Still, some joined the movement, says Susan Fraiman, an English professor who was one of the founders of the campaign in 1998.

Faculty members such as Fraiman and others were the connective tissue that bound different iterations of the campaign. They conducted teach-ins. They acted as advisers. Fraiman served on the bargaining committee that met with administrators in 2012.

“For many of us involved, it really had to do with our ethical beliefs and concern for our fellow workers at UVA,” she says.

Many of those were women and Black and brown workers who often worked multiple jobs to get by. As far back as 1996, the Muddy Floor Report, a study commissioned by the Office of Equal Opportunity Programs, found correlations among race, gender and pay. Among housekeepers—half of whom were Black and a majority were women—roughly one-third were eligible for food stamps.

The city of Charlottesville adopted a living wage ordinance in 2000. UVA bumped up starting pay also—65 percent from 2006 to 2012—but the increases didn’t apply to contractors and remained shy of the living wage as calculated by the Economic Policy Institute. On Feb. 18, 2012, students launched the strike, demanding a starting wage of $13. UVA was paying $10.65.

They began with high hopes. President Teresa A. Sullivan, a sociologist and scholar of labor force demography, had written about the importance of a living wage for work to be meaningful and rewarding, calling it a “necessary condition for self-actualization.”

As president, however, Sullivan talked of budget realities and the need to evaluate changes in the salary structure “within the context of all of the University’s priorities and financial needs.”

Talks failed to move the needle. A meeting with Sullivan on the morning of Day 10 yielded no progress. That afternoon, strikers rallied in front of the Rotunda and then led 100-odd chanting students, community members and faculty across University Avenue to Madison Hall, where they were denied entry by UVA police. Strikers had been going about their academic and other business as much as possible. A video of the rally shows strikers bundled in winter gear as the occasional jogger passes by in shorts and a T-shirt on a mild March afternoon. They sounded raspy-voiced and tired.

The strike was wreaking physical havoc on everyone who participated, says striker Carl David Goette-Luciak (Col ’14, Batten ’16). 

“I remember being cold all the time. Even if I was wearing five layers of clothing and sitting next to a fireplace.”

The football player Williams lost 12 pounds.

Football player Joseph Williams (Col ’14) lost 12 pounds during the strike. Courtesy the Living Wage Campaign at the University of Virginia

The strike ended after Day 13. Students declared victory, satisfied that they’d made their voices heard, and forced the University to acknowledge their campaign.

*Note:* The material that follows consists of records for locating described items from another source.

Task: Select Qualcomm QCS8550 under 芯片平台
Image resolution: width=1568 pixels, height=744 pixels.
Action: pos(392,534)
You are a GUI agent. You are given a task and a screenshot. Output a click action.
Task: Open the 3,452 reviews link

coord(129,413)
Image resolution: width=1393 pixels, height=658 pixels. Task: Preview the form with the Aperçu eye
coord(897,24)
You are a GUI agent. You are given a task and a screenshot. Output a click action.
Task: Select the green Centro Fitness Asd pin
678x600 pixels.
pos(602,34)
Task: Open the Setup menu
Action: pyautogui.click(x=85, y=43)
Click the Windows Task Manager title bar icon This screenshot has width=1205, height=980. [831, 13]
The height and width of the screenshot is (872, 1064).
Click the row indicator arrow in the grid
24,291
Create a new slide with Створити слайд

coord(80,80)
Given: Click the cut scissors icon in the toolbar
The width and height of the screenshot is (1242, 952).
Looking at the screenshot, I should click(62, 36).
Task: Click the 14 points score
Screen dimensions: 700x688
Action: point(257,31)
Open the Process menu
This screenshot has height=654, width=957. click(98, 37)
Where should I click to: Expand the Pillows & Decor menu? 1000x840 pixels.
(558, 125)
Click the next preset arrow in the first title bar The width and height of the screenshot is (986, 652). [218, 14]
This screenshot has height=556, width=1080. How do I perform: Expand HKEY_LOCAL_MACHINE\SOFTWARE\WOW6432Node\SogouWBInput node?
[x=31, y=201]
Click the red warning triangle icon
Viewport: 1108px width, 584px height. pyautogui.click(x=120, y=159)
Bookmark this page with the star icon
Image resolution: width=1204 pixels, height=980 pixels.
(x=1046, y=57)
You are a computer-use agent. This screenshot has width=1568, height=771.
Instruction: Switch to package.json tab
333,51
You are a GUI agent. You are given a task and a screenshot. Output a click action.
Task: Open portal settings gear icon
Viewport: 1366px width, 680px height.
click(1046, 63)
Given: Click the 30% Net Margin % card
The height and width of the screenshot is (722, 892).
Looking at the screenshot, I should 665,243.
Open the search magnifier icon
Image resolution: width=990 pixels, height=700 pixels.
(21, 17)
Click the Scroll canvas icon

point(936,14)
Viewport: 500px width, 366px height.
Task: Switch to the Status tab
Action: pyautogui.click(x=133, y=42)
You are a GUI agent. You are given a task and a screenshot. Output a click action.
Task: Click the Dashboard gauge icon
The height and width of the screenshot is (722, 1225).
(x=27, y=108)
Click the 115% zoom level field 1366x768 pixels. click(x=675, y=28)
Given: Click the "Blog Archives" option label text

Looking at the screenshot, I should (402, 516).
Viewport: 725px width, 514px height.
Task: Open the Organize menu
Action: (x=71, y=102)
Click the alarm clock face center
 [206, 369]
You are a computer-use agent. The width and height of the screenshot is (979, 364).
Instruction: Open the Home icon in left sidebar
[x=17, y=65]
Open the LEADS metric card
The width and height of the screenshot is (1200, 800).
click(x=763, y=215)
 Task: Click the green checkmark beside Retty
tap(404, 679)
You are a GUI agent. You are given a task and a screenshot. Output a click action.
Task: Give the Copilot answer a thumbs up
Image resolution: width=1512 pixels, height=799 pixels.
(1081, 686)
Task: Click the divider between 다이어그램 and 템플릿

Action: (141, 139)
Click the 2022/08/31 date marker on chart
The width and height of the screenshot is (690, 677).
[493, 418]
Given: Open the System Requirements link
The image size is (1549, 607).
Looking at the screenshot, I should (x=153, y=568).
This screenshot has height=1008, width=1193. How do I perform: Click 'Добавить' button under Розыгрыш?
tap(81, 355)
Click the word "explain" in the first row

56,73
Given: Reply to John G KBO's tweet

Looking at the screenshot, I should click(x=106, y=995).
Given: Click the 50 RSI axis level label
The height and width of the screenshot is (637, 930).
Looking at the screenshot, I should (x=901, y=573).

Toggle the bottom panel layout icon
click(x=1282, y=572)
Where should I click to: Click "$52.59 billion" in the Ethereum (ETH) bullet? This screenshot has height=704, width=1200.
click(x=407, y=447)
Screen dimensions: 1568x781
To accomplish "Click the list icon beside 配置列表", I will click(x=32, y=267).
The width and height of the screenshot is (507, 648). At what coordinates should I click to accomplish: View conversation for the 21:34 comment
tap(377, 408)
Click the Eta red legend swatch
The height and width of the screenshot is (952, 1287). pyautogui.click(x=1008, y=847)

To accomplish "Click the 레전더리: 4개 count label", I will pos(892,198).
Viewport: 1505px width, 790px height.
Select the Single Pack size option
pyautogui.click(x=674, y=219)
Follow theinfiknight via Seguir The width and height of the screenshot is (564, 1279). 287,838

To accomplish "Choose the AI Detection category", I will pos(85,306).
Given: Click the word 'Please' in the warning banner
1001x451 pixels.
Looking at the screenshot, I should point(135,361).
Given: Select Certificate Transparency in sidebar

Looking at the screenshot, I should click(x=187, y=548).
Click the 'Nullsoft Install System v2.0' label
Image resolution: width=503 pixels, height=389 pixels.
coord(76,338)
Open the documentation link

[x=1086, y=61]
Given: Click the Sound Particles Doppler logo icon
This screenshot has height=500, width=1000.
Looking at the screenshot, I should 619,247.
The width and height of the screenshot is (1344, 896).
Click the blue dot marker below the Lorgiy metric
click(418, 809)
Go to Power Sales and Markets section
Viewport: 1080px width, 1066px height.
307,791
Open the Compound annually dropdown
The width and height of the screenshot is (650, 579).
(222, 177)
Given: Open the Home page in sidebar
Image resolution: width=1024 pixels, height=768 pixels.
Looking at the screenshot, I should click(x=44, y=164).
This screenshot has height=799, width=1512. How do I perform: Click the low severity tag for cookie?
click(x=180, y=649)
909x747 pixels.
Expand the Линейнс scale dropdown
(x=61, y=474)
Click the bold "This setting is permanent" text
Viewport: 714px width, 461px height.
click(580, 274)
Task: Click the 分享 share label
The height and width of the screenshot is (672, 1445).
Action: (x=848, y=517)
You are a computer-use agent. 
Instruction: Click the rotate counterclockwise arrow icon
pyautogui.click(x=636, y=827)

Williams would leave the football team that summer—not because of the strike but because he’d been accepted into the rigorous accelerated master’s program at the Batten School and didn’t think he could balance the two. Ultimately, he would leave the program and withdraw from school for a year. To pay the bills, he worked alongside the workers for whom he’d gone on strike. A couple of years after he graduated and moved to Los Angeles, one of them sent a $100 bill and a note of thanks, he says.

“To this day, I have no idea how they found me,” he says.

In May 2012, UVA raised its starting wage from $10.65 to $11.30. As with previous bumps, the administration did not acknowledge any role by the campaign.

The raise again did not apply to contractors and was not indexed to inflation. It would be another seven years before President James E. Ryan (Law ’92) announced a living wage of $15. The wage was later extended to 90 percent of University contractors.

Though there was nothing as high-profile as a hunger strike after 2012, the work of the Living Wage Campaign had continued in the interim.

Filler says that in retrospect, one of the legacies of the strike is that its demands weren’t really radical.

“Everything we were told was impossible, almost all of that is now [in place] at UVA, and it’s considered mainstream.”